Cara glanced at him but nodded her agreement.
Rhys sighed. “I’ll consider it.”
They opened the front door to the windy day and left after giving him Jory’s address and planning a time to meet in a week. Tension peeled off her in the summer breeze. No one spoke until they left his block and turned the corner out of sight.
“Holy crap.” Cara bent at the waist, exhaling hard. After a deep breath, she straightened up and smacked Jory’s arm. “Okay, what was that, Jor? Where did that come from?”
“Dunno,” he mumbled.
“You’re lucky. He seemed to think you owed him one for the knock on the head. He almost wasn’t mad.”
“You didn’t sense any Pyx while you were in there?” Wes asked her.
“No, I didn’t get any weird feelings that weren’t my own.” She blushed as she realized how that sounded, and shuffled a loose pebble on the sidewalk with her toe. “I mean, I didn’t sense anything from somewhere else. But I think I only feel it when they’re feeling something strong. Not just their normal state, so I can’t be sure.”
“What happened after we left?”
She thought back. “He told me about Liv. He saw her get attacked by the Pyx, but he didn’t know she was still in there. I told him we freed all the ones he collected in the snails. He wasn’t super happy ab
out that. He hardly knows anything, Wes. We’re going to have to help him learn about being a Pyxsee. He didn’t even know the word.”
“You’re talking like we’re all going to be best buds. I thought we hated this guy,” Jory said. “It’s bad enough he’s coming to my house next week.”
“Maybe,” Wes said.
“Why did you say to meet at Jory’s? I figured we’d just go back there again.” Cara stopped walking and turned to Wes.

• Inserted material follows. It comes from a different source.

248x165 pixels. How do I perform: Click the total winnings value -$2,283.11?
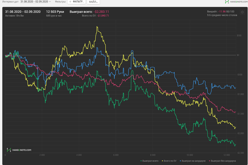click(x=101, y=12)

“Human psychology,” he replied. When they didn’t immediately understand, he settled his weight to one leg and tried to explain. “If he has to come to us, then he already has to make the decision to take our help. If we go to him, he can still be on the fence, waiting for us to make a wrong move to prove he should never have trusted us. If he makes the first move, he’s invested.”
“Huh.” Jory was nodding slowly. “Makes sense.”
It did make sense. She was impressed.
“Plus, he actually could call the cops on us for trespassing if we go back there,” Wes continued. “I doubt it would amount to much, but I can’t imagine the school would be happy to learn we left campus and broke into Whalton Manor, with or without proof. And my mom would kill me if I did anything to screw up my scholarship.”
“Ouf. I didn’t think of all that. No, actually, I didn’t think of any of that,” Cara said.
The possibility of getting in trouble with the school, or her friends getting in trouble, hadn’t crossed her mind. She’d been too focused on what they could do for Liv and making sure they had a way to help Rhys. Meanwhile, Wes was thinking on three extra levels from where she was. She didn’t even realize the fine line they’d been walking.
At least at the moment, she didn’t have any reason to think Rhys was about to cause more trouble. He’d be nursing his injured face for the next few days, anyway. But more than that, she gotten the sense he wasn’t actually a terrible guy. Just a guy who’d been doing some terrible things in the face of terrible misunderstandings. Liv’s blank face in the hospital haunted her mind, and the feeling of desperation ghosted through her. He had a really good reason. The memory of his haunted face replaced Liv’s empty one, and the flutters under her sternum chased the hollow, desperate feeling out.